What is required: Give the data again exactly, from its opening line through the line in which "Task: Open the Sıralama medal icon" appears.

Dataset excerpts
"""
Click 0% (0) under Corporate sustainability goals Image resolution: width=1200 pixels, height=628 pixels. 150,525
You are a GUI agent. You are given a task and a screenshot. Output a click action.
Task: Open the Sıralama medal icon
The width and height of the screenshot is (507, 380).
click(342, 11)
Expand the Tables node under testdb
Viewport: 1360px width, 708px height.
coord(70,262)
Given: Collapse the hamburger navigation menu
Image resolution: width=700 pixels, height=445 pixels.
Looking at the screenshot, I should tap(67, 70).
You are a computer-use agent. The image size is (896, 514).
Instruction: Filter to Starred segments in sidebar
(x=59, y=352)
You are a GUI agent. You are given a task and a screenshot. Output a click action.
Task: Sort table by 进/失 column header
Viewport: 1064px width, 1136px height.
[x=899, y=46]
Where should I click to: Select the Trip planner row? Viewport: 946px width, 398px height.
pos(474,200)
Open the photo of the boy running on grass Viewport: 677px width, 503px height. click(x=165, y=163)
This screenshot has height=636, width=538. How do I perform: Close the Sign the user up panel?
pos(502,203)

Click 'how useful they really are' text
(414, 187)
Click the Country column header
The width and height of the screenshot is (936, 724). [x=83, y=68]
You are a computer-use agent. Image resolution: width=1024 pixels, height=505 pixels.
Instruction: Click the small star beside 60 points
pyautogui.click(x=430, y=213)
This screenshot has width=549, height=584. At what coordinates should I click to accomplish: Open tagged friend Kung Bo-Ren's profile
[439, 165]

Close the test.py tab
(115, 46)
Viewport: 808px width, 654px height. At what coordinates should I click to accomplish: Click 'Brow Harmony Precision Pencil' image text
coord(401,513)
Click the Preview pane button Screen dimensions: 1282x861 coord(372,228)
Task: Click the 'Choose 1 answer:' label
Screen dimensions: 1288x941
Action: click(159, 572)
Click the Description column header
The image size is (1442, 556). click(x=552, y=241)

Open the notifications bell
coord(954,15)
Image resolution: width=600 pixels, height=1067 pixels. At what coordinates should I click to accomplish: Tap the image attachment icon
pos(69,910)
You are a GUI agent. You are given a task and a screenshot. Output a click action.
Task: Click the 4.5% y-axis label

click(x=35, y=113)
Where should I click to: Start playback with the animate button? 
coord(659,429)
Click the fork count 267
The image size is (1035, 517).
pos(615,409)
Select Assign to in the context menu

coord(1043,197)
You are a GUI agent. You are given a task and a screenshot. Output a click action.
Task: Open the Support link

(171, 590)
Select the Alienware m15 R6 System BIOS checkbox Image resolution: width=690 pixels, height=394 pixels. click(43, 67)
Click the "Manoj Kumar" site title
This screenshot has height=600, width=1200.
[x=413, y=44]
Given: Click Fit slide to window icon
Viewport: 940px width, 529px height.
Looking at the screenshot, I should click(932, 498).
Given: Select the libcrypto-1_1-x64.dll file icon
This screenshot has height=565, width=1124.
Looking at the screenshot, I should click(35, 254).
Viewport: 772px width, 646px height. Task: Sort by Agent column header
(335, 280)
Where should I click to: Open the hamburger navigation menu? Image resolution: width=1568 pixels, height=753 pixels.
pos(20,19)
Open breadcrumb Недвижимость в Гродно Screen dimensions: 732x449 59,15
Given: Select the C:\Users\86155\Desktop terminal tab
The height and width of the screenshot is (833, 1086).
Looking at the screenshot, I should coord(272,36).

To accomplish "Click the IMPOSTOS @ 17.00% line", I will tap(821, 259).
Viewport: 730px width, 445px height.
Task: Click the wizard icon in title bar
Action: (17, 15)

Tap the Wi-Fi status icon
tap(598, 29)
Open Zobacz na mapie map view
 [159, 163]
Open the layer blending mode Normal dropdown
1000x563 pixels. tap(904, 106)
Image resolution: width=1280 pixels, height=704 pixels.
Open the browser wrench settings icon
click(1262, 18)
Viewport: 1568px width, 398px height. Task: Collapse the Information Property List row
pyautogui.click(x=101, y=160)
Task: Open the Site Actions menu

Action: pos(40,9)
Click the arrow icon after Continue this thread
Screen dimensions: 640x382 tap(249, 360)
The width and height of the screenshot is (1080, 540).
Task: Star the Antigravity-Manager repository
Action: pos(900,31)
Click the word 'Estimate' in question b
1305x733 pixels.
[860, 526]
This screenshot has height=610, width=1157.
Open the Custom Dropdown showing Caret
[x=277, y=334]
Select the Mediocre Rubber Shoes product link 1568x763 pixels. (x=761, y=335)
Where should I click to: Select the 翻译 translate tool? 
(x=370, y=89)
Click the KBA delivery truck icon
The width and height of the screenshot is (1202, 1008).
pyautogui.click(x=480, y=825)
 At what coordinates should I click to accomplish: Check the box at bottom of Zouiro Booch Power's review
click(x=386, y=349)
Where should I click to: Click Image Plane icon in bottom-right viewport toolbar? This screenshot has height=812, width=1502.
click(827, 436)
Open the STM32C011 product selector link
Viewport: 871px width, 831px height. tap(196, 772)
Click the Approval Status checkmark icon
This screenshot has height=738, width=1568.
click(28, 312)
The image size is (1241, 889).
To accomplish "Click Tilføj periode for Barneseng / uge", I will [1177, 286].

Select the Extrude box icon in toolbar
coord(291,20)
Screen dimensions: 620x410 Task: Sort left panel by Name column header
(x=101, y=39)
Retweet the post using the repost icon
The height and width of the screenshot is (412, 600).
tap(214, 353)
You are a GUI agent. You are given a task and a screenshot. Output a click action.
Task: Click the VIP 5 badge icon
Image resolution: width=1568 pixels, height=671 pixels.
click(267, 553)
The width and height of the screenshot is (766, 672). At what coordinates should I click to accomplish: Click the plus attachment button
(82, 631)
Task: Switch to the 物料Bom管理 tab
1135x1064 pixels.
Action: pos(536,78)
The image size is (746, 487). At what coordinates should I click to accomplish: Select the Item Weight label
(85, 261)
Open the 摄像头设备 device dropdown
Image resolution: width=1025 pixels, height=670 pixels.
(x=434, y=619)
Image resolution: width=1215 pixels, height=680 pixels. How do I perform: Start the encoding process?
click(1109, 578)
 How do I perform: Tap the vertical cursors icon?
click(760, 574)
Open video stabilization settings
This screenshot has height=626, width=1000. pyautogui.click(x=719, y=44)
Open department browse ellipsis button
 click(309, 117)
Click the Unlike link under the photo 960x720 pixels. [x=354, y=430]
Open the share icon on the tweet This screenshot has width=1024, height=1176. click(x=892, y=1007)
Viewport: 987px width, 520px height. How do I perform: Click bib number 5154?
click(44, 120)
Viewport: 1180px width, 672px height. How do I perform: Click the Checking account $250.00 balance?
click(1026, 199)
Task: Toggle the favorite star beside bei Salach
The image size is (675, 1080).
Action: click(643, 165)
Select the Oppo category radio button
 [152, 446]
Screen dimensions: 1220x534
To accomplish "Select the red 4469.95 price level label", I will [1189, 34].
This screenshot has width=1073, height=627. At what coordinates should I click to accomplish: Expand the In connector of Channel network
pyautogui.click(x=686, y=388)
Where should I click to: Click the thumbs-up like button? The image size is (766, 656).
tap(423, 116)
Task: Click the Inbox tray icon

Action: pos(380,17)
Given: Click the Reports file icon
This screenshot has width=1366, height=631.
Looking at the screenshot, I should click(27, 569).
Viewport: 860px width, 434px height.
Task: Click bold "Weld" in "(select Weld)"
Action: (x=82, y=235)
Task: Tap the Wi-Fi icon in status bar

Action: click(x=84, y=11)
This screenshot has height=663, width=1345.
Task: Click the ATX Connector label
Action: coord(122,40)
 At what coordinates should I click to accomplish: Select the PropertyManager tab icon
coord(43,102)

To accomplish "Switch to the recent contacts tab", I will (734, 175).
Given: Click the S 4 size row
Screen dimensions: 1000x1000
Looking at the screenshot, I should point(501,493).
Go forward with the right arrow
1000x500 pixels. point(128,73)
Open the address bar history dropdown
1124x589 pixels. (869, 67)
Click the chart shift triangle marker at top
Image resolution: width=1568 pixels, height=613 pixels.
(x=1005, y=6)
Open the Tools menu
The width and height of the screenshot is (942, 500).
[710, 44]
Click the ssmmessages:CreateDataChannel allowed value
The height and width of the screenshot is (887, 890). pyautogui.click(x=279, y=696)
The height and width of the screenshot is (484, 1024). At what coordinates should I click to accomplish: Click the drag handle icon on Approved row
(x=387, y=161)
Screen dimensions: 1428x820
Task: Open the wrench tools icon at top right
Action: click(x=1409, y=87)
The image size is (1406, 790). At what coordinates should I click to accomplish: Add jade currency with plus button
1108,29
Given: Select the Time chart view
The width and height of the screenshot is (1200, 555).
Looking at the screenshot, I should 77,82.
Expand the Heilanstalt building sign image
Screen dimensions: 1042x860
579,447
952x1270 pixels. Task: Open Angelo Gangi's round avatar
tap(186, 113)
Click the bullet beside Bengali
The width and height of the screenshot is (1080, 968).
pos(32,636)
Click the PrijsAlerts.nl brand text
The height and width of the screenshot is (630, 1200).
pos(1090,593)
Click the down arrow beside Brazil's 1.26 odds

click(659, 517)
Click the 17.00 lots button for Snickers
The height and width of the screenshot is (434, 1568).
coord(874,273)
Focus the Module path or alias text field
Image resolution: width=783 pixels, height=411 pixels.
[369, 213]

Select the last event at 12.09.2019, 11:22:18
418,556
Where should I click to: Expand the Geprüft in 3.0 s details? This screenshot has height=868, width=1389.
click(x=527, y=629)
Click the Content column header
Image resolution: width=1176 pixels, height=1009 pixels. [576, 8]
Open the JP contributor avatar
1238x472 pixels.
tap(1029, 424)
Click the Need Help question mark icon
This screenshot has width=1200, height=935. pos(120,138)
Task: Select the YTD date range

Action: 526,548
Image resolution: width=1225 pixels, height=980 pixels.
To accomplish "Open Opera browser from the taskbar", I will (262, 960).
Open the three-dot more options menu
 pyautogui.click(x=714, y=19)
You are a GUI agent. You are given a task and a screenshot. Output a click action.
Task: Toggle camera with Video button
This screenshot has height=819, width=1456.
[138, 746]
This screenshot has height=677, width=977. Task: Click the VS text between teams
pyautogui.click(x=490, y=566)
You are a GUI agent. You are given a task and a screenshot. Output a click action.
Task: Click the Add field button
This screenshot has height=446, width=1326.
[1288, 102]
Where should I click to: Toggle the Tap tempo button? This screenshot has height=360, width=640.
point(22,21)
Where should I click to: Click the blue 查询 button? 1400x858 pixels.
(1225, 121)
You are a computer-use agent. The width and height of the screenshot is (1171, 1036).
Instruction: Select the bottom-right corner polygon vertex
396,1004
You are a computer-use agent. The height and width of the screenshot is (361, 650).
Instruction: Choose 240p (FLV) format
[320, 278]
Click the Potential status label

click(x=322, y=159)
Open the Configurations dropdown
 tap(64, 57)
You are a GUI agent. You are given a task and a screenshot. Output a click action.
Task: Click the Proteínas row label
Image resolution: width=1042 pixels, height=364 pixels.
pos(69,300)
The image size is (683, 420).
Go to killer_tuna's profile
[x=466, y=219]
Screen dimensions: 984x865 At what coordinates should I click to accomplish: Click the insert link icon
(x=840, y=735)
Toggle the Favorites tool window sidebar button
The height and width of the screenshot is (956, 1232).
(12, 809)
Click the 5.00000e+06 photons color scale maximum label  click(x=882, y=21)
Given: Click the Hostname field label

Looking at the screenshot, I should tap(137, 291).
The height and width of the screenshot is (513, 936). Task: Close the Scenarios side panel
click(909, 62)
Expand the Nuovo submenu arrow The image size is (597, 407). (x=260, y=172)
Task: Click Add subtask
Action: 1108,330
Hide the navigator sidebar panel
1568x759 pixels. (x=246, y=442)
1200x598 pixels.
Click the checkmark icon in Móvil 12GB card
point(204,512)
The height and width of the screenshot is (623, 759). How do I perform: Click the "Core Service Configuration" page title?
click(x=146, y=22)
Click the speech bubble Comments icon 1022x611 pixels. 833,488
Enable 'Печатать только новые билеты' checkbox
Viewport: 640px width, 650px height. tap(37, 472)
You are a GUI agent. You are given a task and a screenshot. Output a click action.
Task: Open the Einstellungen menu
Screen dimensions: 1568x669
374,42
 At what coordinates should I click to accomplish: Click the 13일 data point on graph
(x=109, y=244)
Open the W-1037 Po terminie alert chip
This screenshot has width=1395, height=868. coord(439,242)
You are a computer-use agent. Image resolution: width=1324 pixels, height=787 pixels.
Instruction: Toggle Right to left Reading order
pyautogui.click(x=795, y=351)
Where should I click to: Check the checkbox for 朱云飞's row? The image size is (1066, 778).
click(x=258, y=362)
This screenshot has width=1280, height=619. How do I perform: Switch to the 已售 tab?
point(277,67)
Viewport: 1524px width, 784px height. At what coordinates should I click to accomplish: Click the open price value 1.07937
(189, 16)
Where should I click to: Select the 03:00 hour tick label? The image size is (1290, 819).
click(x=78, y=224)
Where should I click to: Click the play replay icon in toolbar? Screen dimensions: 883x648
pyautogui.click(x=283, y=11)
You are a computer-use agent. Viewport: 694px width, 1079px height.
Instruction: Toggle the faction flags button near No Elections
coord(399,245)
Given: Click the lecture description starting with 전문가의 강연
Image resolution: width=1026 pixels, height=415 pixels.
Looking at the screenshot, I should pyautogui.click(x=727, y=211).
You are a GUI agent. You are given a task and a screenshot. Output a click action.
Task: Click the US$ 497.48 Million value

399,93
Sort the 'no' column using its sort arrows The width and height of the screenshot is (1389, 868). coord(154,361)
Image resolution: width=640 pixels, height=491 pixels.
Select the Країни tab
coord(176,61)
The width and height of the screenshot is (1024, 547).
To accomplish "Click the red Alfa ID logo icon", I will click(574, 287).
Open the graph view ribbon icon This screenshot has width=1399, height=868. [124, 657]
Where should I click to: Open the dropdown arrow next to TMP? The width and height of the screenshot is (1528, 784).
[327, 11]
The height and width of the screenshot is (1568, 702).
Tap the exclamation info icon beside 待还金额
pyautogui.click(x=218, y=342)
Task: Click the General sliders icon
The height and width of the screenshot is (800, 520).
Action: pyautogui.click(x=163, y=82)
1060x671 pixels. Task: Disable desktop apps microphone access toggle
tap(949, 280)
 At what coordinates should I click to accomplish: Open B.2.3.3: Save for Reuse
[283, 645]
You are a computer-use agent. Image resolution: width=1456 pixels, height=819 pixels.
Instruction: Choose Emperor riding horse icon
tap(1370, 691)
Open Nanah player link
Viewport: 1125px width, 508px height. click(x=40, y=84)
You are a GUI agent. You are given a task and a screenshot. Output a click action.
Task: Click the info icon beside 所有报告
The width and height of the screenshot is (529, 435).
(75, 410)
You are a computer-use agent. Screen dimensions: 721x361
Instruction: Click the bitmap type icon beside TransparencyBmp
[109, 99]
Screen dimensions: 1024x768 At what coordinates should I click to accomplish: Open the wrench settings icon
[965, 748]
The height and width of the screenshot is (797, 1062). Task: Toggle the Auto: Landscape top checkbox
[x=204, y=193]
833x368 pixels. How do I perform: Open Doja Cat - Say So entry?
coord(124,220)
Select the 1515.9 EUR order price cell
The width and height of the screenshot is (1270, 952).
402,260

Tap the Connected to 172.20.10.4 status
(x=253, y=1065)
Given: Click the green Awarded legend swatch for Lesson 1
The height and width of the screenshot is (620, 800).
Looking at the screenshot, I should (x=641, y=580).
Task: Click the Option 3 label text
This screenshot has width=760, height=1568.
"""
Answer section:
Click 0% (0) under Corporate sustainability goals Image resolution: width=1200 pixels, height=628 pixels. 150,525
You are a GUI agent. You are given a task and a screenshot. Output a click action.
Task: Open the Sıralama medal icon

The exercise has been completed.